# [ASSIGNMENT]
Begin with the first line of the entries below. Copy each line exactly, stopping after the one that contains "This screenshot has height=526, width=494.".

# [EXERCISE INPUT]
☆ ☆ ☆ ☆ ☆ ☆ ☆

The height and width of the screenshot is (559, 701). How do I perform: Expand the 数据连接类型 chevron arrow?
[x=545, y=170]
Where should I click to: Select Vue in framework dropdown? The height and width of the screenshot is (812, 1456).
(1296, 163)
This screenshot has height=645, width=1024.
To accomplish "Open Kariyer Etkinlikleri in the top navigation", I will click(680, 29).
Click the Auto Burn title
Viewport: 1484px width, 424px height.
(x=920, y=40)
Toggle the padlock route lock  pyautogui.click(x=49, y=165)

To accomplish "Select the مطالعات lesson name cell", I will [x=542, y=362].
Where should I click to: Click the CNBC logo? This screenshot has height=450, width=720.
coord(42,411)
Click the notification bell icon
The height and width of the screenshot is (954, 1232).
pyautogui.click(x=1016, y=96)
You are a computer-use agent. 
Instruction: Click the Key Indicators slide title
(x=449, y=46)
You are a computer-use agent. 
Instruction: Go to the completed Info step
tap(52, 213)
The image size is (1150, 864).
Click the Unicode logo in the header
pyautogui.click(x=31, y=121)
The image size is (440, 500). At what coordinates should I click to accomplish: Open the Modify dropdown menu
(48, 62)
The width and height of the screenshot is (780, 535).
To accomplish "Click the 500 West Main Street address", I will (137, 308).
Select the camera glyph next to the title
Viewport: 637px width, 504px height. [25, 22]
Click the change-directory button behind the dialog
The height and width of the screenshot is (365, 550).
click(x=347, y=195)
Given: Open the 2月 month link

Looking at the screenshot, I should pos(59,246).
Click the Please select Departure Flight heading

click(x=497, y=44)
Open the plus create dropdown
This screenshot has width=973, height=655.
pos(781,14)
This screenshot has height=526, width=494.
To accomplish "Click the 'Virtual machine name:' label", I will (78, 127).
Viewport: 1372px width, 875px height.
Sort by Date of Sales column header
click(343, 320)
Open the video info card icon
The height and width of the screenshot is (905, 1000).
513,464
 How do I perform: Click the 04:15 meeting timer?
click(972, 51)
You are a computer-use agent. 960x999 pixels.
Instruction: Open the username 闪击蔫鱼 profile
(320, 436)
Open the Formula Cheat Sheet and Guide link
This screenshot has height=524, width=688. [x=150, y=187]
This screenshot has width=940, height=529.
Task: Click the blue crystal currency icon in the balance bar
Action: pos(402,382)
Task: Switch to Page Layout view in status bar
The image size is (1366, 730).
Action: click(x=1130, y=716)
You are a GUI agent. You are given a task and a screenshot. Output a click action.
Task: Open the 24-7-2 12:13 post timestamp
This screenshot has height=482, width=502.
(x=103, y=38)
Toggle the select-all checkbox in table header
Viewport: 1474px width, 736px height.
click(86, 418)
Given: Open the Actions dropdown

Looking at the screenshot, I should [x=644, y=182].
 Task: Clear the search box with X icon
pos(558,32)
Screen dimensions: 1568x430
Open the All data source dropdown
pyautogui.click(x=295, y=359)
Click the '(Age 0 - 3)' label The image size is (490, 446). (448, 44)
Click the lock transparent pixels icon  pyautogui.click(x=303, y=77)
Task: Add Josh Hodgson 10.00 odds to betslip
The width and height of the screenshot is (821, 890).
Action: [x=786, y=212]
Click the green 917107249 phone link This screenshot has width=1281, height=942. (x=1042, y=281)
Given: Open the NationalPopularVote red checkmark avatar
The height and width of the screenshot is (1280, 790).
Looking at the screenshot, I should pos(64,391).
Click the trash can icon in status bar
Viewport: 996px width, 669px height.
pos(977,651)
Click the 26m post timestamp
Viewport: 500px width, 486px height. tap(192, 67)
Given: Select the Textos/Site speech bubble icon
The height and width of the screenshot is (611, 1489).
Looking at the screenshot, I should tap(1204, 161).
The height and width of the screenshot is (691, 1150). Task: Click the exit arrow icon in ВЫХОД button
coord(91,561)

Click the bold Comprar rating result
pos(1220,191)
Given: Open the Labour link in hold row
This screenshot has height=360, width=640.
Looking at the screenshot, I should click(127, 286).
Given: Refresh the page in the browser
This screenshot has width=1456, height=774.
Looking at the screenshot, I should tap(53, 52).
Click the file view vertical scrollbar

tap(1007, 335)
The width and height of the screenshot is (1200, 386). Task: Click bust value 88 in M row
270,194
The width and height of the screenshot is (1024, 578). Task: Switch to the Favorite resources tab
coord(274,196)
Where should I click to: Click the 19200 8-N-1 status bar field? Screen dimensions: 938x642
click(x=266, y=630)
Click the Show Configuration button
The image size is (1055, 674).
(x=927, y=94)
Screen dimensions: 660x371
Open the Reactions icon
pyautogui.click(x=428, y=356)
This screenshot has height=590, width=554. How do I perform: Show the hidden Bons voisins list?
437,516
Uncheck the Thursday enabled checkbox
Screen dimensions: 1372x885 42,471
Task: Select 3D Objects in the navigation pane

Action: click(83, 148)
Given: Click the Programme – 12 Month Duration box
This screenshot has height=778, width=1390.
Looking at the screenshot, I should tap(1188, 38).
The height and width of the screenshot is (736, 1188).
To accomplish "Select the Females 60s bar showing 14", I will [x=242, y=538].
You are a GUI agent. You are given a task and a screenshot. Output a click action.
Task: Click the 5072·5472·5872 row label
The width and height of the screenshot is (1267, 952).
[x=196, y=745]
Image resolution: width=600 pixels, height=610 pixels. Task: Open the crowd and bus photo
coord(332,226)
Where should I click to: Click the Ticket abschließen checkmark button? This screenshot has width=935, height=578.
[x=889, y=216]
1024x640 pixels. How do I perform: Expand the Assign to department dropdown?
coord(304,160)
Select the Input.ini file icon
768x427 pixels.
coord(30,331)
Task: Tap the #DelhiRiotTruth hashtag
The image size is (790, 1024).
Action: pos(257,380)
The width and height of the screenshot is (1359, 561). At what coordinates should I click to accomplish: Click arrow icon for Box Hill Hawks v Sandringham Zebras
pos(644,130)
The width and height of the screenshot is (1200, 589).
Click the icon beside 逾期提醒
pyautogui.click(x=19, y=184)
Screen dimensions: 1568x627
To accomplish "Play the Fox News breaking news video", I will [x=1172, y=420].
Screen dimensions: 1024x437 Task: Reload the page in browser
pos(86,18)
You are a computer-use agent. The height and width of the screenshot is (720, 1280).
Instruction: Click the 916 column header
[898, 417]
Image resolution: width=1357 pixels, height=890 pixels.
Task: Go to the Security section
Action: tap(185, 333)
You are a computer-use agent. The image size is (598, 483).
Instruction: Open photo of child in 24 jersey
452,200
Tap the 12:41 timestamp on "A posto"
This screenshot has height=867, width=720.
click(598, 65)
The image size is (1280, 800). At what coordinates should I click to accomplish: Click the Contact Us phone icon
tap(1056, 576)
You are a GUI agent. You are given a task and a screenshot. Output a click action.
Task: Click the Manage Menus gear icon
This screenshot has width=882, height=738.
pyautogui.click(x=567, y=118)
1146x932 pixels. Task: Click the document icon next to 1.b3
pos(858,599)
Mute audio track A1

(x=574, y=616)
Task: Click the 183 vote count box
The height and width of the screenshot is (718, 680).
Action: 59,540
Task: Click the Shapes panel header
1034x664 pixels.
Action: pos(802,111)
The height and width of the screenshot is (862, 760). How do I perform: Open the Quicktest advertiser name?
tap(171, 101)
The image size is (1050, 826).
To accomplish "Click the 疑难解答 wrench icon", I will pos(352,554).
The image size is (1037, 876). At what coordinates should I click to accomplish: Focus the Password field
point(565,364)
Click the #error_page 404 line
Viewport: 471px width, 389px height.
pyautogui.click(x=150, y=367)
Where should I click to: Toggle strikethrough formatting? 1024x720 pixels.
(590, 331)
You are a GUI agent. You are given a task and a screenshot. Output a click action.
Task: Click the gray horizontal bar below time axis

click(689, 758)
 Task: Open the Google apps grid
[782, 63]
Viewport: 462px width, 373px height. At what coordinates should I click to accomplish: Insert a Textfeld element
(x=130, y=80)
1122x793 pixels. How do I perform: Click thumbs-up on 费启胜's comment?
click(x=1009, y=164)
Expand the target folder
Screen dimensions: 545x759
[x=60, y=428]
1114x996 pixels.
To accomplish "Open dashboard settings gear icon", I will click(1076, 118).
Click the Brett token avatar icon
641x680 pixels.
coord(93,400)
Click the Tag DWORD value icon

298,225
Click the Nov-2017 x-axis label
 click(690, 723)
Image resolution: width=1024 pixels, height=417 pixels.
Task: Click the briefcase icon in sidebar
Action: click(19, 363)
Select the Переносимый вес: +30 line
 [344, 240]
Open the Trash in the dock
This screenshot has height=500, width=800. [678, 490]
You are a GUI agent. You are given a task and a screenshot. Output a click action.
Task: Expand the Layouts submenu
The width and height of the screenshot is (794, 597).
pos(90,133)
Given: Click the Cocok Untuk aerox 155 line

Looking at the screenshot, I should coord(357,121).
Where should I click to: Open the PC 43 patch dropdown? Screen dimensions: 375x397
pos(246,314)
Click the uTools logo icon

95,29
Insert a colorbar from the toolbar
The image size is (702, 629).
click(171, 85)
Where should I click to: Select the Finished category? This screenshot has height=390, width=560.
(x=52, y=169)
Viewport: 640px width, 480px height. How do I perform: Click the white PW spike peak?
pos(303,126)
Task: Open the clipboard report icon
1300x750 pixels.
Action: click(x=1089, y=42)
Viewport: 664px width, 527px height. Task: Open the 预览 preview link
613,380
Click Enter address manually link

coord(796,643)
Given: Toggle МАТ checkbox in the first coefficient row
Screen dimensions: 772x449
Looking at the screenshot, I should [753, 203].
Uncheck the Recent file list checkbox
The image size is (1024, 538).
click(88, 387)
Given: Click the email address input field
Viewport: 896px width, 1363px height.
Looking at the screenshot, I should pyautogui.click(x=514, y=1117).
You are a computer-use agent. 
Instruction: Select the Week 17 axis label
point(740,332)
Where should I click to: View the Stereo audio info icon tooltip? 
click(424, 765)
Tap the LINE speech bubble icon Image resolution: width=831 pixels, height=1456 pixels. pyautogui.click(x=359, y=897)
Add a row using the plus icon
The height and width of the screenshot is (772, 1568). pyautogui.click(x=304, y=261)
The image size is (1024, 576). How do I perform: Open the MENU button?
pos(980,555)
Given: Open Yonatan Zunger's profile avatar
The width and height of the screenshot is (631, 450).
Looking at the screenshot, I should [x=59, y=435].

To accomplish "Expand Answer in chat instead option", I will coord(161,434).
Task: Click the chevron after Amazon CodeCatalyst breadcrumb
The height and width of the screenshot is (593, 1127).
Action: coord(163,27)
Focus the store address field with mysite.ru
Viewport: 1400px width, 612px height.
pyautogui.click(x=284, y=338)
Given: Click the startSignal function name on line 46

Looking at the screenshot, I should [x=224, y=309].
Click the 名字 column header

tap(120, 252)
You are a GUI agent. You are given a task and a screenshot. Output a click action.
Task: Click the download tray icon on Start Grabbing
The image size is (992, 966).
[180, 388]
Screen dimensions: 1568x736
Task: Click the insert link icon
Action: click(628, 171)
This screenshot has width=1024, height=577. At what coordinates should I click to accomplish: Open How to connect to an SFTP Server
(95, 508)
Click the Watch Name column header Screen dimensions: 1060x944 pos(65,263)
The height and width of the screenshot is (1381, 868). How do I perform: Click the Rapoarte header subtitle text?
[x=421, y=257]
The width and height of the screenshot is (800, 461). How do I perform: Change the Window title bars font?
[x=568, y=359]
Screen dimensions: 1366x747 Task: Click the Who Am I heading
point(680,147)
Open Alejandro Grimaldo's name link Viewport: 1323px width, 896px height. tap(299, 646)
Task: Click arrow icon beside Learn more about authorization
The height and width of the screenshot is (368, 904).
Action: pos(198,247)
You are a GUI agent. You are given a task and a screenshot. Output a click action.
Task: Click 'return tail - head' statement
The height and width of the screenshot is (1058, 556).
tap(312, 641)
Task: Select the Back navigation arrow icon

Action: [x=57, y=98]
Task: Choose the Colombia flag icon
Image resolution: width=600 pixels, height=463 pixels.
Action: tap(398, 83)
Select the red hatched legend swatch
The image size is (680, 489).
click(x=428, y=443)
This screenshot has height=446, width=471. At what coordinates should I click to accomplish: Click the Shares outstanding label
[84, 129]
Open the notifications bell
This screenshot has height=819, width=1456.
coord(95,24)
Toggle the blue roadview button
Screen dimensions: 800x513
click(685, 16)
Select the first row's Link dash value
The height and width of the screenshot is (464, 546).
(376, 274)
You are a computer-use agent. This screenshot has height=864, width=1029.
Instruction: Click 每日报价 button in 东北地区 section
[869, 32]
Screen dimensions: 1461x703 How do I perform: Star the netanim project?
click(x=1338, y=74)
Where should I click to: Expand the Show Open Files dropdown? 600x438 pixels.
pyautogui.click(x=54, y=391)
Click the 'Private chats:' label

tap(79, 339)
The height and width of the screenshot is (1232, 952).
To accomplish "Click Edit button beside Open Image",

☆ ☆ ☆ ☆ ☆ ☆ ☆

# [SOLUTION TO THE EXERCISE]
The height and width of the screenshot is (559, 701). How do I perform: Expand the 数据连接类型 chevron arrow?
[x=545, y=170]
Where should I click to: Select Vue in framework dropdown? The height and width of the screenshot is (812, 1456).
(1296, 163)
This screenshot has height=645, width=1024.
To accomplish "Open Kariyer Etkinlikleri in the top navigation", I will click(680, 29).
Click the Auto Burn title
Viewport: 1484px width, 424px height.
(x=920, y=40)
Toggle the padlock route lock  pyautogui.click(x=49, y=165)

To accomplish "Select the مطالعات lesson name cell", I will [x=542, y=362].
Where should I click to: Click the CNBC logo? This screenshot has height=450, width=720.
coord(42,411)
Click the notification bell icon
The height and width of the screenshot is (954, 1232).
pyautogui.click(x=1016, y=96)
You are a computer-use agent. 
Instruction: Click the Key Indicators slide title
(x=449, y=46)
You are a computer-use agent. 
Instruction: Go to the completed Info step
tap(52, 213)
The image size is (1150, 864).
Click the Unicode logo in the header
pyautogui.click(x=31, y=121)
The image size is (440, 500). At what coordinates should I click to accomplish: Open the Modify dropdown menu
(48, 62)
The width and height of the screenshot is (780, 535).
To accomplish "Click the 500 West Main Street address", I will (137, 308).
Select the camera glyph next to the title
Viewport: 637px width, 504px height. [25, 22]
Click the change-directory button behind the dialog
The height and width of the screenshot is (365, 550).
click(x=347, y=195)
Given: Open the 2月 month link

Looking at the screenshot, I should pos(59,246).
Click the Please select Departure Flight heading

click(x=497, y=44)
Open the plus create dropdown
This screenshot has width=973, height=655.
pos(781,14)
This screenshot has height=526, width=494.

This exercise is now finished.